Written Evidence from Denbighshire County
The paragraphs below highlight some of the key
areas of recent work by Denbighshire County Council with regard
to the provision of renewable energy.
Denbighshire County Council responded to the
Consultation Draft TAN 8 in October 2004. The comments were that
of broad support to the principles of the TAN ie addressing this
key but difficult area of sustainable development through making
positive provision through the Strategic Search Areas (SSA) for
wind power at a national level. However we also raised some concerns
There was little justification
or consultation of the renewable energy targets sethow
did the Welsh Assembly Government arrive at 4TWh renewable energy
target and the 800MW on shore wind energy capacity targets? (these
were apparently non-negotiable during the consultation of TAN
It did not explain or justify
the contribution from other renewable energy sources;
The "presumption in favour
of development" implied throughout the TAN required further
There was uncertainty regarding
how to deal with planning applications outside the strategic zones;
There are concerns regarding
the method of proposing the strategic zones, particularly as there
is no public inquiry (which will eventually have to be incorporated
into county development plans) because this essentially removes
or certainly weakens local democracy;
Too much emphasis on wind power
and not enough on other "alternative" methods of energy
The full version of Denbighshire's response
is attached in a separate Appendix.
TAN 8 (JULY 2005)
On publication of the approved TAN 8, some but
not all of the County Council's concerns had been addressed. The
TAN reduced the size of the Clocaenog Forest SSA from 200MW to
140MW. It allowed limited local discretion in determining which
sites should come forward by recommending "local refinement"
exercises to the SSA.
A partnership approach was formed between Denbighshire
County Council and Conwy County Borough Council (the SSA falls
within both counties) who jointly commissioned Arup consultants
to look closely at landscape issues, biodiversity, technical feasibility
etc of the SSA in order to try and determine the preferred areas
within the SSA for wind turbines.
The results of this study will eventually form
Supplementary Planning Guidance for both Denbighshire and Conwy.
The Arup "SSA Refinement Study" is
now almost completesome additional work on biodiversity
is currently being done. It has refined the SSA boundary, although
the suggested capacity of the SSA is such that a large proportion
of the SSA will need to be developed in any case.
This SPG has been drafted and scrutinised by
both Denbighshire and Conwy Environment Scrutiny and approved
for public consultation by delegated Cabinet decision in Denbighshire
and full Cabinet in Conwy. However formal consultation has not
yet commenced. This is because biodiversity issues are being re-assessed
in the Arup report although it is anticipated that these issues
will have been resolved by the end of December 2005.

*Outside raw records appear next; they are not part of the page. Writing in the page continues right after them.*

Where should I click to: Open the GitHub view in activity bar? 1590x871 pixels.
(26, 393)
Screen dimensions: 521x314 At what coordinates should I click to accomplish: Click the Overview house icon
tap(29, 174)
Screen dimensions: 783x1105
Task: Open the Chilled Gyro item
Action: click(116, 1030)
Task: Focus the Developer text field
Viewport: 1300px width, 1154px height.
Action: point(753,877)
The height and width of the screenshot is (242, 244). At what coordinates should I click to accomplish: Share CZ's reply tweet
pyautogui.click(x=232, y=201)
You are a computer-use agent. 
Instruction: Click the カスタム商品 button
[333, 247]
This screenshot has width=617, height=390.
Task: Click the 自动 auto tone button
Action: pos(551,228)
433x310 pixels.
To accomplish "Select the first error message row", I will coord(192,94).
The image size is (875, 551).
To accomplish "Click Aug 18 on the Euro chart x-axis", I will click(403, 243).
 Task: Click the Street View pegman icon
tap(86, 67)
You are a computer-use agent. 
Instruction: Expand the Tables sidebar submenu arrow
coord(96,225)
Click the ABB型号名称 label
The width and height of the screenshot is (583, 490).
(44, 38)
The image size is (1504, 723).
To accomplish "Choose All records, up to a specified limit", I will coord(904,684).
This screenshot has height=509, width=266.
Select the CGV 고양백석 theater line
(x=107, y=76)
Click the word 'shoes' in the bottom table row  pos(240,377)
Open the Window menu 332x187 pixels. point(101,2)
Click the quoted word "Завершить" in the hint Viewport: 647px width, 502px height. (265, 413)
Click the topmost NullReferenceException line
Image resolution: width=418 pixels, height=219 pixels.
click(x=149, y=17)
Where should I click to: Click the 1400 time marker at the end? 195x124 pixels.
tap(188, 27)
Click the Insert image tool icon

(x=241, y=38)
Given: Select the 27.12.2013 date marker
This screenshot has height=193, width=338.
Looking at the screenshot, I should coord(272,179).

Denbighshire County Council and Conwy County
Borough Council propose to consult the SPG during January and
February 2006. It will be fully approved by April 2006. The refined
SSA boundary will also be incorporated into the emerging Denbighshire
Local Development Plan Proposals Map.
SECTION 36 ELECTRICITY
Another issue of note is that applications over
50MW are determined under Section 36 of the Electricity Act by
the Department of Trade and Industry and not by the local planning
authority. A LPA can force a public inquiry if it objects to such
applications. Local Councillors have raised concerns over the
implications of this Act upon local democracy.
Not enough focus is put on promoting more efficient
use of energy by controlling new development, grant aiding innovation
in building design that conserves energy or uses "alternative"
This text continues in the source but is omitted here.